Entries drawn from a collection:
---
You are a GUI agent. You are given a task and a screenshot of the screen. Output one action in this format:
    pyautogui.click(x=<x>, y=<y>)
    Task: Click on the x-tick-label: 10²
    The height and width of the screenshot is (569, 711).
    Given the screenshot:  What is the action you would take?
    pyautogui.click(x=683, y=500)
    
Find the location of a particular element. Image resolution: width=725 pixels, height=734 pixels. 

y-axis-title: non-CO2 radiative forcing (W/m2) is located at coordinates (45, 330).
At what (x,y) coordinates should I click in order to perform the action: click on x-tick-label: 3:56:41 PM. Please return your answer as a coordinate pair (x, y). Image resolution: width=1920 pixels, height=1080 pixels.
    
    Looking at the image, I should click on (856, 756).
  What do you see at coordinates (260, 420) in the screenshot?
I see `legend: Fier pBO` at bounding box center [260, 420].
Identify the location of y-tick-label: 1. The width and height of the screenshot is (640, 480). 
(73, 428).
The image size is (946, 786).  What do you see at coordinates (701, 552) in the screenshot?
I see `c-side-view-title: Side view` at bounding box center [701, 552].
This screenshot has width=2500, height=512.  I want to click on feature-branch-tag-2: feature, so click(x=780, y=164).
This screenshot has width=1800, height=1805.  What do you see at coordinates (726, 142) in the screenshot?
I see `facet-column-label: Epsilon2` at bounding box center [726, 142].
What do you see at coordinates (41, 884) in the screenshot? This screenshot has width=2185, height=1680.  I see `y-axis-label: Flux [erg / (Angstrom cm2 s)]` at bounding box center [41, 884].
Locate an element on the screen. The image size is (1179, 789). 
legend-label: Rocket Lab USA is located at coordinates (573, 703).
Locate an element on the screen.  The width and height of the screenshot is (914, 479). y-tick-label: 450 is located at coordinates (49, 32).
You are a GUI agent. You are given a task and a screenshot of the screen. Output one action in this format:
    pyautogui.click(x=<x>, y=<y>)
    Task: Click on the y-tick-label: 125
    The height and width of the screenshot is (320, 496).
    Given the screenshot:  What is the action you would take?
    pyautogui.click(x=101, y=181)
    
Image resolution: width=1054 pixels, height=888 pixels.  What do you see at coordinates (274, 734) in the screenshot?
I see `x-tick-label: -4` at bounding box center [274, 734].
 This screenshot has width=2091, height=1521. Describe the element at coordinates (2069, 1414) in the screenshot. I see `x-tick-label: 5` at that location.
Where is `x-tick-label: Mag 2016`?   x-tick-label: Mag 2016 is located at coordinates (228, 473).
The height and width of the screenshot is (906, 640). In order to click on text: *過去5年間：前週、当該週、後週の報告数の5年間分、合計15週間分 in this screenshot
---
*WORK INSTRUCTION*: Quote the lines above word for word, starting at the line that contains "Image resolution: width=1054" and continuing through the last line.

*RESULT OF THE TASK*:
Image resolution: width=1054 pixels, height=888 pixels.  What do you see at coordinates (274, 734) in the screenshot?
I see `x-tick-label: -4` at bounding box center [274, 734].
 This screenshot has width=2091, height=1521. Describe the element at coordinates (2069, 1414) in the screenshot. I see `x-tick-label: 5` at that location.
Where is `x-tick-label: Mag 2016`?   x-tick-label: Mag 2016 is located at coordinates (228, 473).
The height and width of the screenshot is (906, 640). In order to click on text: *過去5年間：前週、当該週、後週の報告数の5年間分、合計15週間分 in this screenshot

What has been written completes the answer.